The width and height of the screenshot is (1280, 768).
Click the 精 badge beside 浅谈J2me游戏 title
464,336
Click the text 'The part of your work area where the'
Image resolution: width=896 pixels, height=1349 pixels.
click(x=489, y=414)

## TASK TO CARRY OUT
Each record must be repeated exactly as it appears above.

## EXPECTED ANSWER
The width and height of the screenshot is (1280, 768).
Click the 精 badge beside 浅谈J2me游戏 title
464,336
Click the text 'The part of your work area where the'
Image resolution: width=896 pixels, height=1349 pixels.
click(x=489, y=414)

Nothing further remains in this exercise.